Is this all excessive? Different people will come to different conclusions as this basically is a normative issue, but if you use comparable companies as the norm, the answer is almost certainly NO.


  • 2008 total compensation per executive officer varied from $1.1-$2.5M
  • In 2008, the total number of options granted was 952,500, and certainly not all to executive officers (in 2007, only a little over half went to them)
  • The company chose a policy of low base salaries and a significant amount of long-term options for a compensation scheme, considering the risk of options, it’s difficult to state that this is excessive
  • The suggestion some have made that the 2M + the still outstanding 1.7M options are all for the executive directors and are all in a one year compensation package is manifestly wrong. The existing outstanding options go back to 2004 at least, and the numbers are also in line with other information about executive compensation and amounts of options issued. There is also no reason to think they will blow the 2M new option plan just in one year and/or exclusively for executive officers. It’s just a maximum number for the new option plan which results from the de-listing of the Toronto exchange.

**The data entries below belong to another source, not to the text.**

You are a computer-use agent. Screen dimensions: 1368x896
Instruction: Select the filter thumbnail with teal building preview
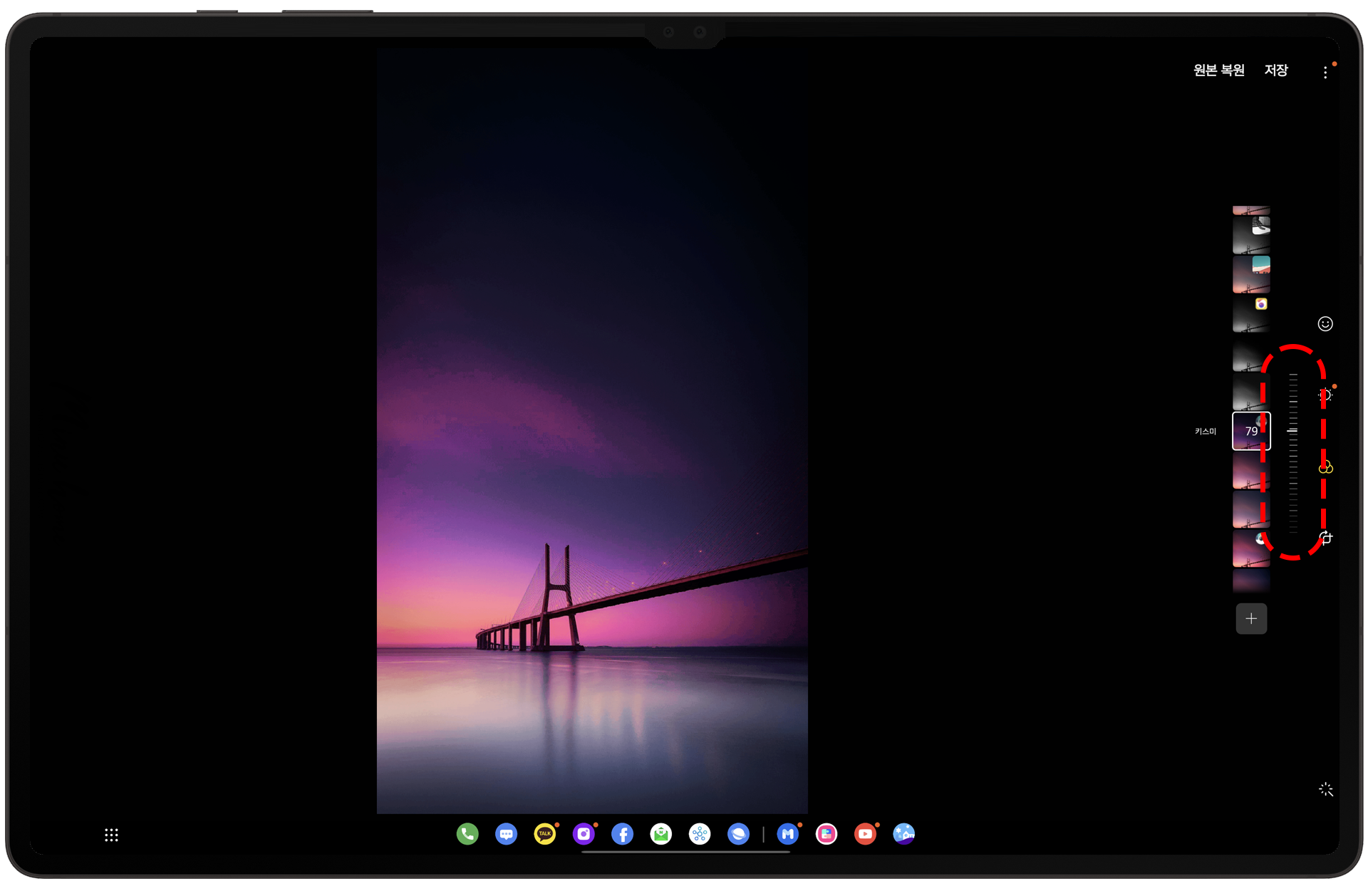(x=1251, y=274)
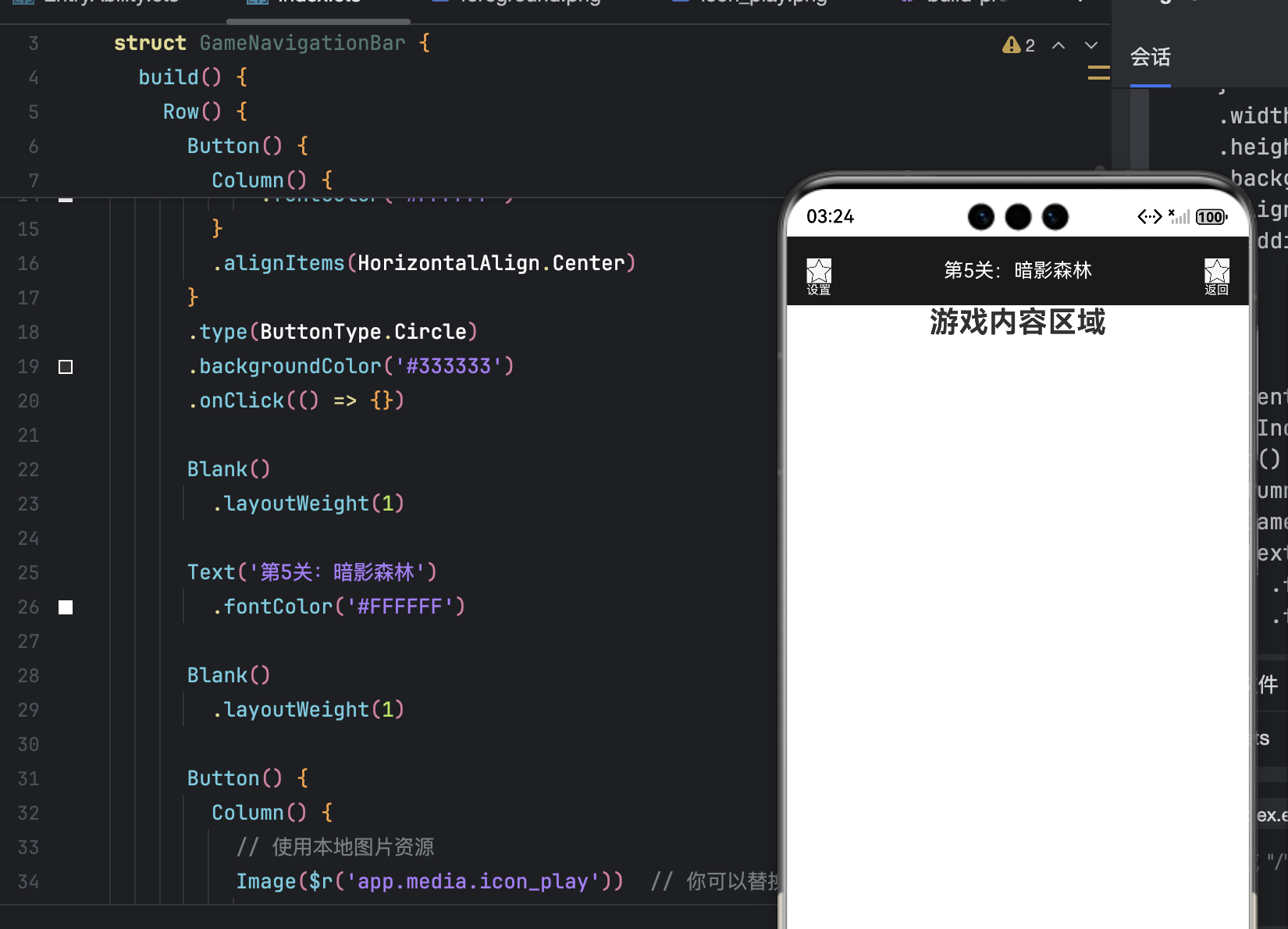Click the up chevron for previous warning
Image resolution: width=1288 pixels, height=929 pixels.
tap(1059, 45)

Although we’re extremely conservative in matters of corporate governance (and have not hidden these views from these pages, to put it mildly), we see little merit in claims that corporate officers are excessively compensated. On the other hand, nobody has to feel sorry for them either..

One thought on “Is InterOil’s remuneration excessive?”

  1. This might be your single greatest post on IOC. I am not sure how many hours you invested to diagnose this situation, but I suspect it is considerable. Once again I am in your debt.